Le attività di danza non sono ancora iniziate perchè l’insegnante non è ancora arrivata. Un rapido giro di telefonate e si arrangia una lezione sostitutiva con due assistenti. Mentre io e Sokkea traffichiamo sui nostri lavori, in sottofondo va la musica tradizionale khmer. Il sottofondo è perfetto.

Quando finiscono la loro lezione, anche in vista dello spettaolo previsto per l’indomani, tutti i bambini sono ancora pieni di energia. La giornata è fresca e ventilata e aiuta a mantenersi vispi. I piccoli iniziano i giochi e si divertono come matti a fare un girotondo con mani e piedi intrecciati, a fare il gioco dell’anatra, con la piccola Sophea a capo del branco, a fare una sorta di tiro alla fune fatto con l’intreccio delle braccia. Si divertono davvero tanto pur con così poco. Sono i veri giochi che si facevano una volta anche da noi. Qui videogiochi e televisione, almeno per ora, non la fanno certo da padroni come da noi. E i giochi preferiti sono ancora tutti molto “fisici”. Loro sembrano fatti d’acciaio o di gomma, a seconda dei punti di vista. Pigliano botte a destra e a manca ma continuano a ridere a crepapelle.
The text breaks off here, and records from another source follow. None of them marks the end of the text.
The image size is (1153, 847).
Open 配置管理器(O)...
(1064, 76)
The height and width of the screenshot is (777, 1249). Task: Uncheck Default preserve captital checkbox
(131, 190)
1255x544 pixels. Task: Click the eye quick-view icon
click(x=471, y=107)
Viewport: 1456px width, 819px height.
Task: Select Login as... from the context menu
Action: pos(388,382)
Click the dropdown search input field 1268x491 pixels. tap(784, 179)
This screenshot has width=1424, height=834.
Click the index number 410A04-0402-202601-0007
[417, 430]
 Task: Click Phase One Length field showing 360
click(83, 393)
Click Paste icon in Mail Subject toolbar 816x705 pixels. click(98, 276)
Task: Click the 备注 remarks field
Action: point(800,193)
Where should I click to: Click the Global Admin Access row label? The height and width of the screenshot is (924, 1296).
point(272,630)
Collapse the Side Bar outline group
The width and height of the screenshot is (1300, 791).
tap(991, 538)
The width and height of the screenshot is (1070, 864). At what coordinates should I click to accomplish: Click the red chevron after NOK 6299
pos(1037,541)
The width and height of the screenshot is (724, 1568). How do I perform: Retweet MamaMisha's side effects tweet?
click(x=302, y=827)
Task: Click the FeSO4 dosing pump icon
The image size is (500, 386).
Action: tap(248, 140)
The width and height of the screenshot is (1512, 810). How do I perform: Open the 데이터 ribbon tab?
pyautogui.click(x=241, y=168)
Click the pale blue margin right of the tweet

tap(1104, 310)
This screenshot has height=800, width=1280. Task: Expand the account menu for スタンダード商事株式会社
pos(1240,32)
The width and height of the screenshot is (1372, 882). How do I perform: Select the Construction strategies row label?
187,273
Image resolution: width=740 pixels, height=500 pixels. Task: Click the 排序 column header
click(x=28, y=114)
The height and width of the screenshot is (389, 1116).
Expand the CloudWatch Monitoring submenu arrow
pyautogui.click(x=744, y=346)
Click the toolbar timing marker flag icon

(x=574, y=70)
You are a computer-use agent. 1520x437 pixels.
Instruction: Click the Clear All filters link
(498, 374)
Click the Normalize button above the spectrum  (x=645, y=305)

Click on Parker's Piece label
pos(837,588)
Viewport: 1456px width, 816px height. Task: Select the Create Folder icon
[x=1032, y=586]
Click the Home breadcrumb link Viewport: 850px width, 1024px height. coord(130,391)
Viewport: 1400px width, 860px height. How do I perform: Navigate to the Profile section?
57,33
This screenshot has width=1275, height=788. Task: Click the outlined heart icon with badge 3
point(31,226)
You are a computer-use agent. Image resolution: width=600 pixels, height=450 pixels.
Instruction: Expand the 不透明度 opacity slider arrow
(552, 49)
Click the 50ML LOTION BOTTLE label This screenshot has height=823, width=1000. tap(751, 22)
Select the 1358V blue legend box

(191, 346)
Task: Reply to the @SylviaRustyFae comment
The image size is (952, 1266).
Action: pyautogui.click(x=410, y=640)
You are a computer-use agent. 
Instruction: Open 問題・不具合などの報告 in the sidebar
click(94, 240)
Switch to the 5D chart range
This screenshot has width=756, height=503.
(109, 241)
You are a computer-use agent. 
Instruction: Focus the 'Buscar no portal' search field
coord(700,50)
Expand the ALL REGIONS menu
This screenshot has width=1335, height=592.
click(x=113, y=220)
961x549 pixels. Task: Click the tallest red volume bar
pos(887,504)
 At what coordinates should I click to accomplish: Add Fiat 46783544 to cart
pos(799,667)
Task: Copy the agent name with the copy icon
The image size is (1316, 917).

Filmo con il telefonino i giochi e appena hanno finito loro corrono a disporsi intorno a me per vedersi nel filmato.

Verso le 4 e mezza arriva Mr. Yoeun da Phnom Penh con parte dei materiali da distribuire per l’International Children Day che festeggeremo il 1 giugno. Esattamente a due anni dalla prima festa fatta insieme dal nostro team cambogiano con questi bambini sulla piazzetta di fronte alla pagoda di Phnom Sosea.

Dato che il camioncino non può arrivare fino al cancello del Centro, perchè la strada è troppo stretta, ecco che scatta l’operazione trasporto. Tutti corrono al camioncino e ognuno si carica una scatola di detersivo, una confezione di asciugamani, una di rete anti zanzare. Sam Ath sta quasi per fare cadere una scatola di detersivo, con una smorfia curiosa di sofferenza sul viso e le dò una mano a portarla all’interno. Secondo giro, c’è altro da portare. Sono rapidissimi ed efficienti.

Il Centro è la loro seconda casa e rimangono fino all’orario del mio rientro a Kep con il tuk tuk. Quando vado via alle 5 e mezza c’è ancora un gruppo di irriducibili, Bunty in testa, che sta giocando a pallone. A domani, con lo spettacolo di danza tradizionale per festeggiare il mio arrivo e la domenica insieme. Non vedo l’ora di vedere all’opera il nostro corpo di ballo.